Sous prétexte de relater l’histoire d’amour qui, par des détours improbables, a finalement réuni ses parents, le narrateur nous promène à travers une galerie de personnages et une diversité de milieux, emblématiques de leur temps. Tandis qu’à l’ancienne présence ottomane vient de se substituer un milieu colonial déstabilisant, la société à la recherche d’elle-même est traversée d’aspirations contradictoires. Par petites touches, un tableau saisissant en est tracé. Dans le milieu hétérogène où se croisent minorités, modestes travailleurs et nantis, la perception des choses n’est pas partagée. Chaque groupe fonctionne à son propre rythme, véhiculant ses traditions et ses comportements ancestraux, accompagnés de préjugés et de réactions épidermiques. La complexité des situations est bien représentée par la nature des relations entre les individus, qui fonctionnent au moins sur deux registres : le domaine public, où se croisent les personnes de toutes origines, et l’environnement familial et communautaire, où se perpétuent des identités tenaces. En vis-à-vis, les brassages suscités par la modernisation et l’ouverture au monde provoquent de profondes mutations, qui remettent en cause cette ancienne dichotomie. C’est à cheval sur ces deux univers que naviguent les protagonistes de ces histoires entrecroisées.
Le récit introduit, par touches successives, ici des extraits de journaux intimes, là des éléments de correspondance, ailleurs des entretiens réalisés de longues années plus tard avec certains des protagonistes encore présents, retrouvés au Liban, en France ou en Grèce. Visiblement Yves Dunbakli a pris la peine d’aller aux sources, et le résultat est saisissant. Sa reconstitution soigneuse et sensible relate de façon nuancée les espoirs des uns, les rêves des autres et le regard rétrospectif que tous portent sur leur propre histoire. Comme souvent, la réalité s’y révèle plus riche que la fiction. Sa description impressionniste de l’époque et des mentalités ressuscite le passé. Le charme des choses anciennes, le parfum désuet des instants disparus revivent selon une discrète et captivante musique des situations. Le résultat en est d’autant plus probant que d’un personnage à l’autre l’approche change en fonction de la psychologie et des origines de chacun des acteurs.

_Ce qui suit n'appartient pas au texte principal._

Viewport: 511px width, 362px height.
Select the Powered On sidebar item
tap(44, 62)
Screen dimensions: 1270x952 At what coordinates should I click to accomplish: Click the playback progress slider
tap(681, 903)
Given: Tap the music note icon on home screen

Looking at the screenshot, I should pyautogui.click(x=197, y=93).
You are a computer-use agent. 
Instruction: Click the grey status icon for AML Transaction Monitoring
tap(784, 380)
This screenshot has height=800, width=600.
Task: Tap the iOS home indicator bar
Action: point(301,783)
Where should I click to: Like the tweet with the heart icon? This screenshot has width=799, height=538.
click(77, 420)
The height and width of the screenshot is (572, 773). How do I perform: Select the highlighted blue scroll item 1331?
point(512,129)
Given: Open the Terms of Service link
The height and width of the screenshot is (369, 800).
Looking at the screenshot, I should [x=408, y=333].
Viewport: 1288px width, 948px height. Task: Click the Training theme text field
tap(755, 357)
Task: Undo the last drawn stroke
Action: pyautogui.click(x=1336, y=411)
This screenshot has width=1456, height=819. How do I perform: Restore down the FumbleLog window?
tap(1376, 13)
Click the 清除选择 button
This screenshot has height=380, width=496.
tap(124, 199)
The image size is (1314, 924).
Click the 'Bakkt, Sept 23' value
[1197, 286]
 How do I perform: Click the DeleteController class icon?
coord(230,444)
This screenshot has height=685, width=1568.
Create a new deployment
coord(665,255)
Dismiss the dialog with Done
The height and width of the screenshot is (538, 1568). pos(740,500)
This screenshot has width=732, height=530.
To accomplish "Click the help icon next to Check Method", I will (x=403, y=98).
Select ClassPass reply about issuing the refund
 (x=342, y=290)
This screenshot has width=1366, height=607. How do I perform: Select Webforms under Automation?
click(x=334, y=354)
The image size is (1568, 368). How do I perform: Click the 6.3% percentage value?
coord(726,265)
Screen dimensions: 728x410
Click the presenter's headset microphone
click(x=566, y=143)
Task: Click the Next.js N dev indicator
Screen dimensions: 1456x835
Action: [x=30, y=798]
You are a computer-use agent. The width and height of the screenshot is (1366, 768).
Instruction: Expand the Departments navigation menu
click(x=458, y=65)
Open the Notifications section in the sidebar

Emportés par leur destin, ces hommes et ces femmes vivent, respirent, aiment, souffrent et espèrent. Pourtant, comme le dit un dur marchand alépin, vaincu en dépit de ses redoutables intrigues, Maktoub (c’est écrit). À son instar, les jeunes étudiants talentueux et pleins d’avenir, la petite bonne astucieuse, les officiers ralliés à la France Libre, la jeune Russe aux cheveux de feu ou les vieilles dames juives laissées pour compte par leurs conjoints à Beyrouth, se heurtent à la réalité comme une mouche sur une vitre. Cependant chacun y trouvera sa route. Attachante et pleine de délicatesse, cette évocation mesurée, teintée d’une légère ironie, reconstitue la vérité humaine, décrivant avec précision les lieux et les atmosphères, ressuscitant le passé enfoui dans les mémoires. Inutile d’en dire plus, il vaut mieux se laisser emporter par l’envoûtement de ce récit, se plonger dans les aléas des aventures individuelles, que d’en lire une relation forcément réductrice. Lisez-le, vous ne le regretterez pas.
Les Amants du Levant, Yves Danbakli, Éd. L’Harmattan, 2010, 353 p., 32,50 euros.